EUR rebound appears over. Target: 1.0864 Short

Euro Fx/U.S. DollarFXCM

Description

Having dropped 388bps since Draghi's press conference, Monday's rebound is entirely reasonable. That said, last week's move dealt severe technical damage and the bounce appears to be over. During Monday's European session, we saw Euro grind higher, maxing out at 1.1055. During US trading, new highs were made during the noon and 1pm hours. However, both attempts failed to close above the overnight session high and the currency has continued to weaken throughout the 2nd half of the trading day. (Exception: EUR saw a bounce ~4pm on BBG report of hawkish French finmin.)

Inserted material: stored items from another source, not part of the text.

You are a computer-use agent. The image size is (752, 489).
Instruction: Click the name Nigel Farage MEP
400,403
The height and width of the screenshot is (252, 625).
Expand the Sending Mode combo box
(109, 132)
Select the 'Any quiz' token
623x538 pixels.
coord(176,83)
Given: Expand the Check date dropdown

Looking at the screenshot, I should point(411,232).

Successive closes above 1.1055 and 1.1072 (corresponding w/ the prior bullish trendline from March lows, which is now resistance), will give pause to my view and lend consideration of a 50% retracement to 1.1192. Otherwise, momentum is firmly to the downside, and selling will continue. First through the 1.1000 level and on down to 1.0864.

As I commented after Draghi's press conference last week, shorting the Euro is easy again because the ECB is now the Dollar's driver. Prior to the September FOMC meeting, the EUR/USD trade was characterized by carry-trade unwinds, but principally a strong USD, driven by the Fed:

Advent of Fed hikes --> strong USD --> weak EUR

Thus, once the Fed balked, market participants inverted this thesis and said: no Fed hikes --> weak USD --> strong EUR.

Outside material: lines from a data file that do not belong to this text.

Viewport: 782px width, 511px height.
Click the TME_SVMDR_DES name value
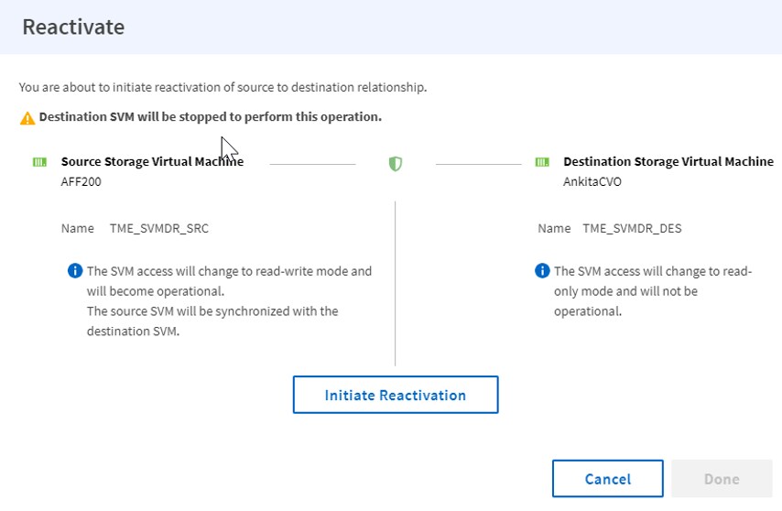point(632,228)
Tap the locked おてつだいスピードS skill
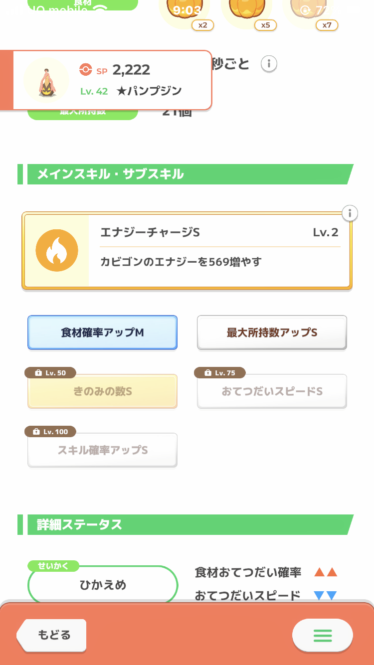Image resolution: width=374 pixels, height=665 pixels. point(272,392)
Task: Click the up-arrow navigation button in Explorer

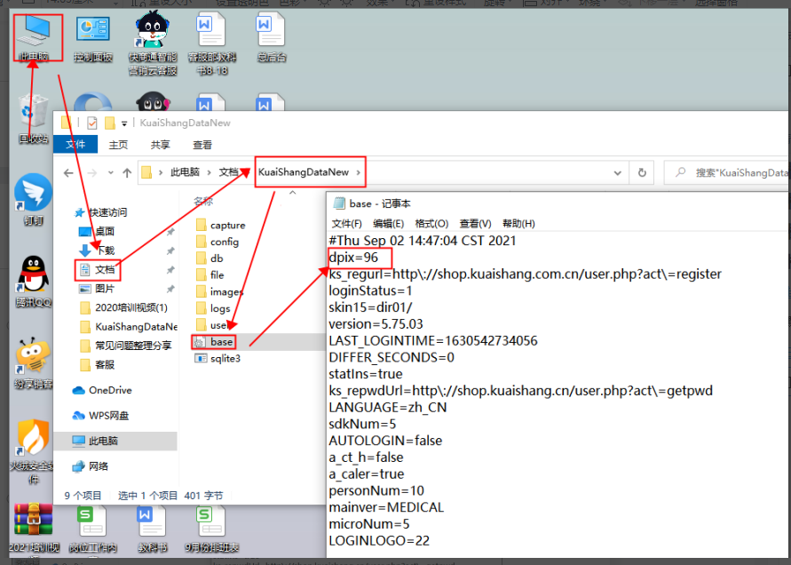Action: click(127, 172)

Market participants forgot that currency pairs are ratios and they forgot about Soros' reflexivity. The dollar can be strong because the Euro is weak, and taken one step further, the Euro can be further weakened, because the dollar is stronger. That's exactly what we saw play out last week and what we'll see moving forward. Put all of the granular analysis aside. The key to EUR/USD is that the Fed is no longer the Dollar's driver. Monetary policy divergence between the Fed and the rest of the world's central banks will drive the dollar higher, nearly regardless of what the Fed does or doesn't do.

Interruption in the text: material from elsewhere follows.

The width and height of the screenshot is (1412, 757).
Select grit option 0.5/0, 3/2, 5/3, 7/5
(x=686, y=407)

All of this is a long winded way of saying that despite any technical counter-trend bounces, EUR divided by USD is moving lower. Given the degree to which market participants (via CFTC data) are on the wrong side of the trade, the descent could be much quicker than anticipated.

Comment

After the US markets closed on Monday BBG reported the French FinMin as saying it was difficult to expand QE. That opened the gates for EUR bulls. The weird overnight Yen strength coupled with weak US macro data all supported carry trade unwinds as SPY fell early in Tuesday's session.

During EUR's overnight/morning ascent, we saw the pair trade above 1.1070, through the bullish trendline from March lows (now resistance) and fail! EUR is back below Sunday's overnight resistance and continuing to move lower. The technical story is unchanged. Expect EUR to resume its decline.
Comments
mgiuliani
Agree, eur/usd parity in the next 6 months
simonsays452
Agree w your sentiment!
binaryeasy
Thank you so much!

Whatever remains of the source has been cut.